To wit: "I wrote this up a couple weeks ago for your 40/40 blog project. I thought I should sit on it a bit, and I have. To me, it's still quite publishable. :) I hope this finds itself someplace on the spectrum of entries you expected to get. If not, well, too bad. :)"
That being stated -- I actually wouldn't change anything in this entry from my brother J. I would like to think that this proved that I had a hand in preparing him to be more of a SNAG (Sensitive New Age Guy) and a "snag" for his future wife, not to mentioned a very enlightened daddy to his little girls.
Kickball Curiosities
I had to play kickball, and I found that troubling. Social Studies were cancelled and kickball was the toast of the afternoon for all fifth grade boys. Don't get me wrong—I mostly liked playing kickball. But I knew something was up; every last girl from my classroom—no, in my grade—was being swept into some secret meeting, and I didn't understand why. More to the point, I didn't like it. Even at that age, I wove my social web by being the weird guy surrounded by friendly females. And now I was expected to go spend two hours surrounded by just brutes? Oy.

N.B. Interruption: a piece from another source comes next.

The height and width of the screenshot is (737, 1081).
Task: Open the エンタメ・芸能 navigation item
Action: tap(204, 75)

I should back up a skoosh, since this post is about my dear older sister. She is six years my senior, so our social paths didn't cross all that often. By the time I was old enough to recognize that the entire world didn't revolve around just me (some hope I might actually realize this before I'm 37), she was deeply entrenched in the things of "big kid" life: choir, piano, high school, having a job, etc. I'm fairly confident it's precisely because our orbits were so different that we got along just fine (at least I don't recall any notable drop-down-drag-out fights with her). I don't like conflict, she doesn't like conflict—it works for us.

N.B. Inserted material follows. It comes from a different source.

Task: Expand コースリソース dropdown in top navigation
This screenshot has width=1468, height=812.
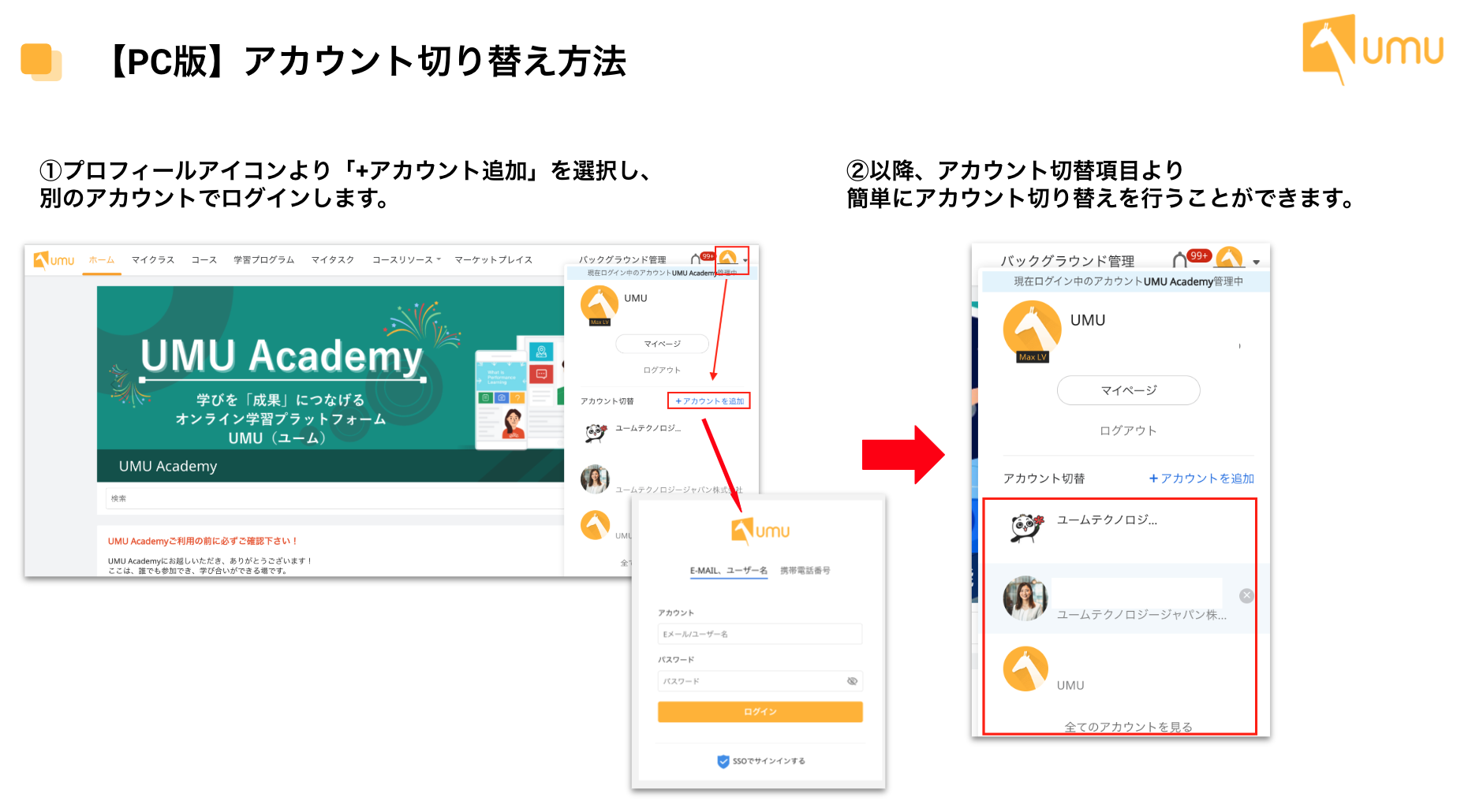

Thus it was I came home from school after a hardly educational afternoon of kickball to find the house devoid of all family except for my sister. I'm not sure how it came up, exactly—if I had to guess I'd say she was probably kind enough to ask me about my day—but I took the opportunity to express my consternation about my testosterone-filled afternoon.
"Do you really want to know what the girls were meeting about?" she asked, an air of cautious wisdom draped over her question.
"Yes," I answered quickly. I could tell this was going to be exciting stuff.
"You're sure?" she hedged.
"Just tell me!' I implored.
So she did. The strangeness, oddness—am I belaboring the point if I add weirdness?—that is the female menstrual cycle was very plainly and very efficiently explained to me. So well was it explained, in fact, that I could answer followup questions from not just the boys at school, but some of the (very concerned) girls, too. It's information that has served me well through the years, and I'm glad we had the kind of relationship where she could share.
Looking back to that afternoon of kickball all these years later, I totally understand why the lone male fifth grade teacher, a tall, brusque fellow, seemed so very elated to supervise the playground activities that afternoon.